VirtualService Routing¶
Namespace model for routing¶
Use this normalized route pattern:
- External path:
/${ENTITY_NAMESPACE}/${APP_SLUG}/... - Example in this repo:
/france-titres/hello-world/...
Source: helm-hello-world-main/templates/virtualservice.yaml (prefix: /france-titres/hello-world/)
Implemented VirtualService¶
File: helm-hello-world-main/templates/virtualservice.yaml
Current static config:
- host:
api.playground.france-identite.gouv.local - gateway:
istio-system/api-gateway - uri prefix match:
/france-titres/hello-world/ - rewrite:
/ - destination host:
hello-world - destination port:
5173
Source: helm-hello-world-main/templates/virtualservice.yaml
Mapping to backend service and pod¶
- VirtualService routes to service port
5173. - Service forwards
5173 -> targetPort 80. - Pod container listens on
80.
Sources:
- helm-hello-world-main/templates/virtualservice.yaml
- helm-hello-world-main/templates/service.yaml
- helm-hello-world-main/templates/deployment.yaml
Value-to-template mapping (current chart)¶
| VirtualService field | Values-driven? | Current source |
|---|---|---|
metadata.name |
No | hardcoded in template |
spec.hosts |
No | hardcoded in template |
spec.gateways |
No | hardcoded in template |
spec.http.match.uri.prefix |
No | hardcoded in template |
spec.http.rewrite.uri |
No | hardcoded in template |
spec.http.route.destination.host |
No | hardcoded in template |
spec.http.route.destination.port.number |
No | hardcoded in template |
Source: helm-hello-world-main/templates/virtualservice.yaml
Generic request flow¶
- Request arrives at gateway for configured host.
- Path is matched on
/${ENTITY_NAMESPACE}/${APP_SLUG}/. - URI is rewritten to
/. - Traffic is sent to service
${APP_SLUG}:<service-port>. - Service forwards to container HTTP port.

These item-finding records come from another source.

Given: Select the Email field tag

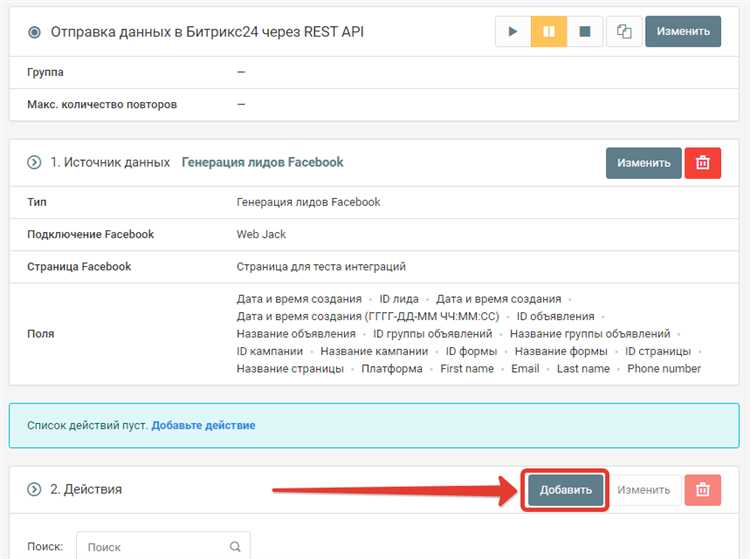Looking at the screenshot, I should 525,369.
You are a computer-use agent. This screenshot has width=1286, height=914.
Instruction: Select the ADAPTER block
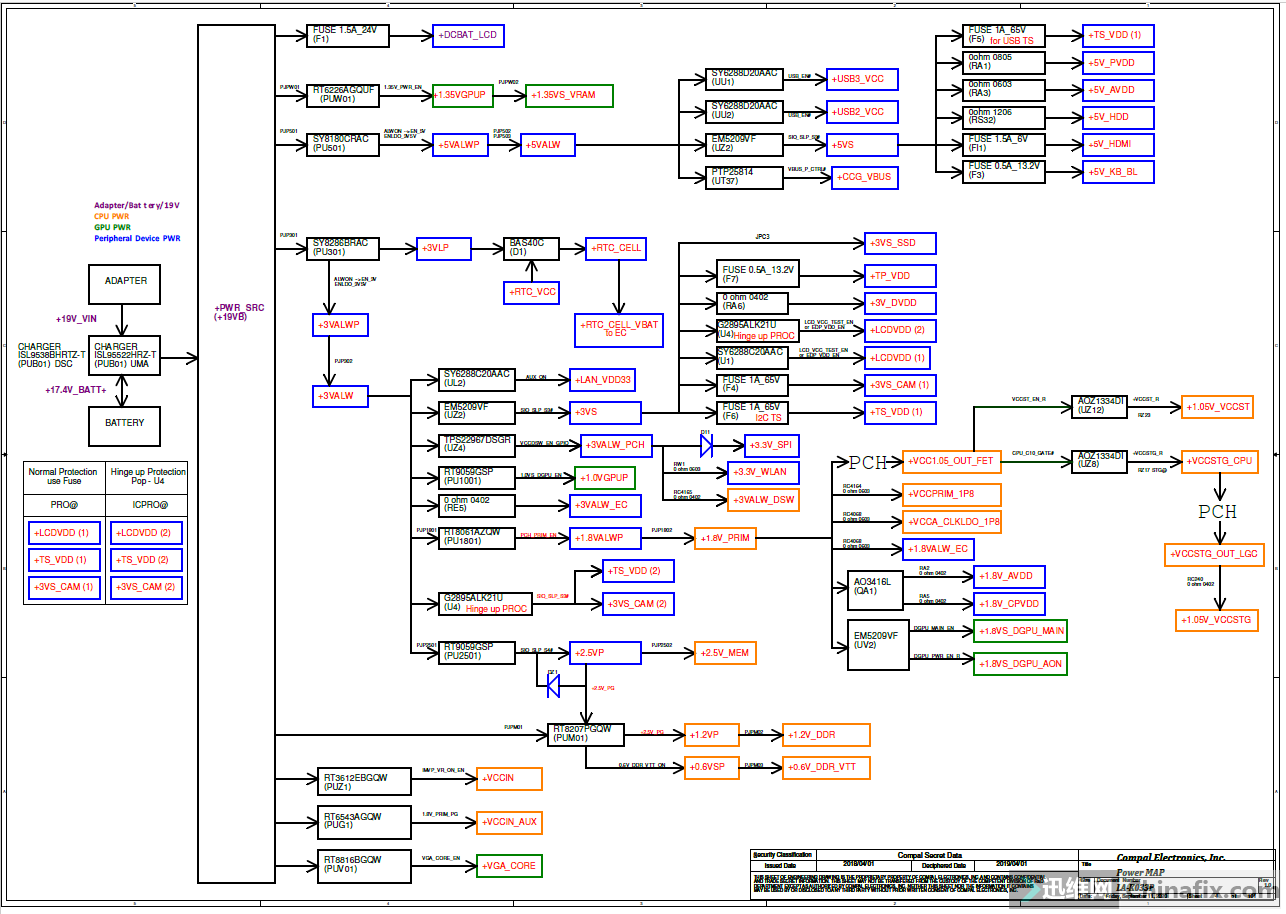(x=125, y=282)
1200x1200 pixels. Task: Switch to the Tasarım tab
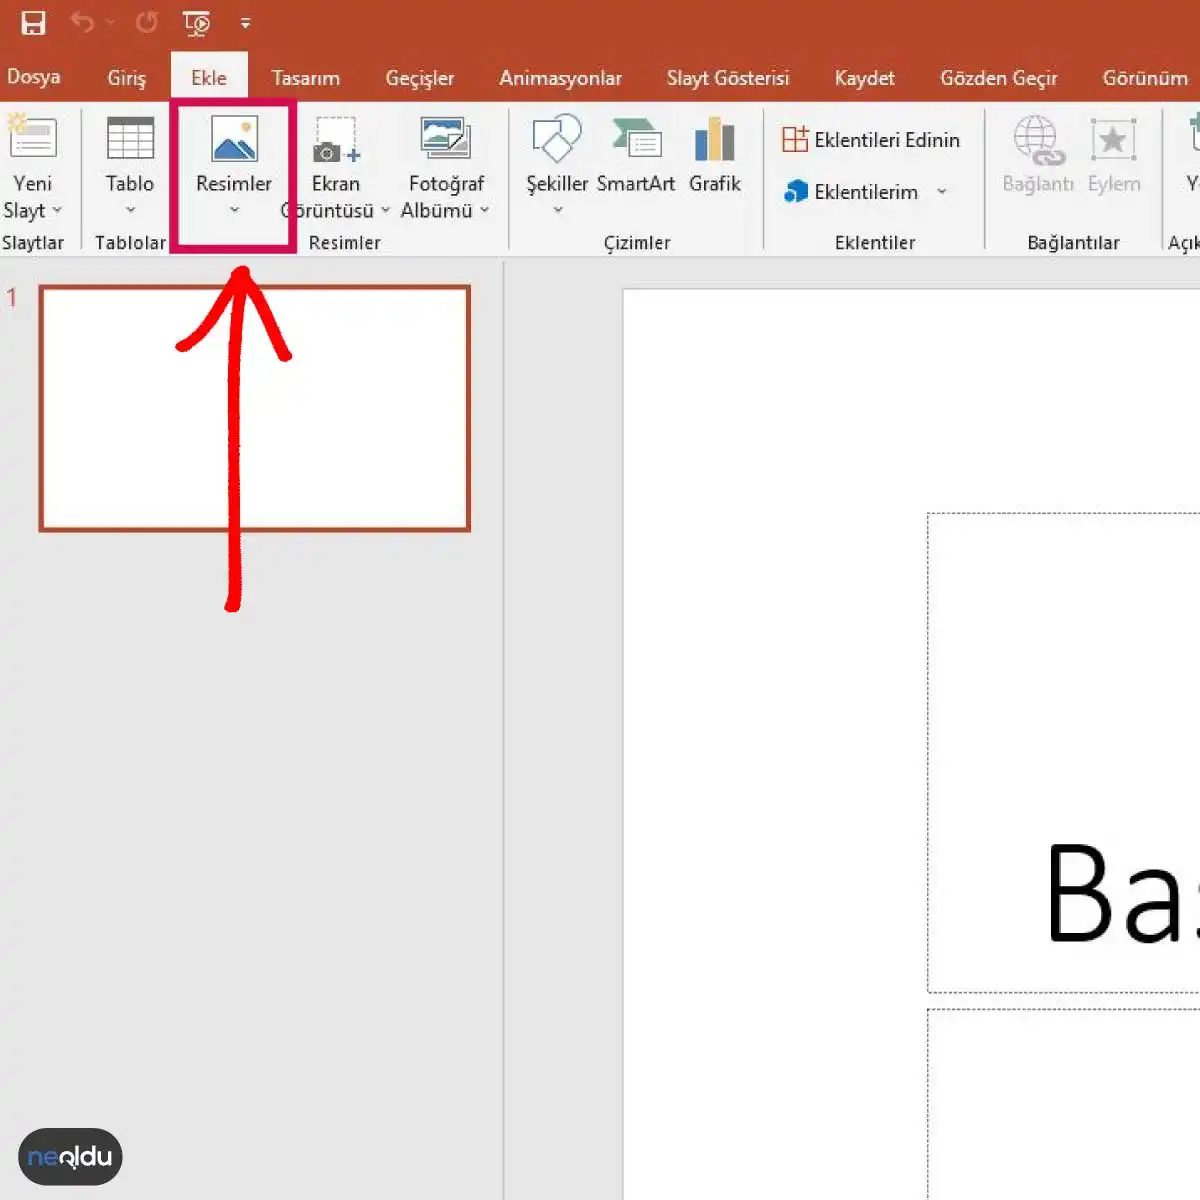305,77
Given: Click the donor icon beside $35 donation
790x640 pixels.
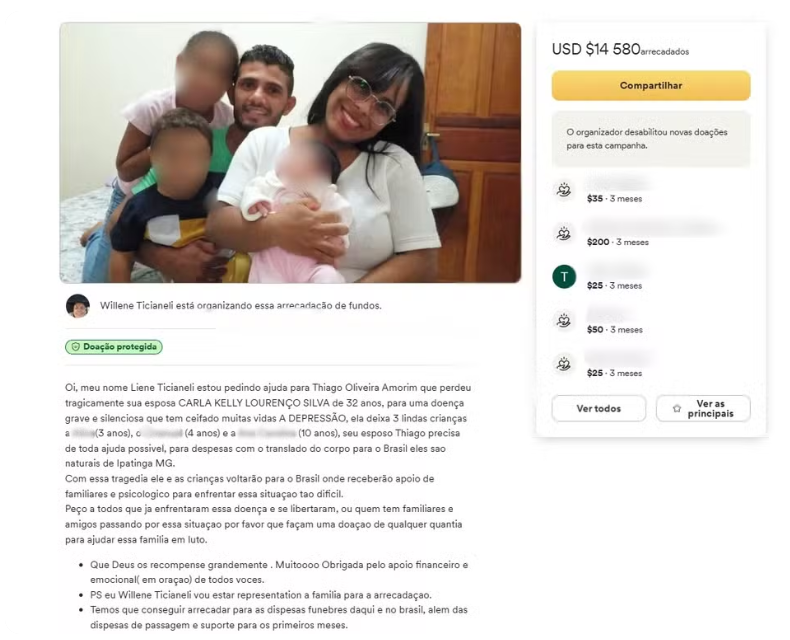Looking at the screenshot, I should pos(564,190).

Current example values are hardcoded in template.
Source: helm-hello-world-main/templates/virtualservice.yaml
Change safety and rollout guidance¶
Pre-change checks¶
helm template "$RELEASE_NAME" ./helm-hello-world-main | rg -n "^kind: VirtualService|hosts:|gateways:|prefix:|rewrite:|destination:|number:"
Validate these stay aligned:
- VS destination port == Service
port - Service
targetPort== container port
Sources:
- helm-hello-world-main/templates/virtualservice.yaml
- helm-hello-world-main/templates/service.yaml
- helm-hello-world-main/templates/deployment.yaml
Deploy and verify¶
helm upgrade --install "$RELEASE_NAME" ./helm-hello-world-main --namespace "$K8S_NAMESPACE"
kubectl -n "$K8S_NAMESPACE" get virtualservice hello-world -o yaml
curl -I "https://<host>/${ENTITY_NAMESPACE}/${APP_SLUG}/"
Assumptions¶
istio-system/api-gatewayexists and is configured for the host used by the VirtualService.
Why: gateway resource is referenced but not managed in this chart.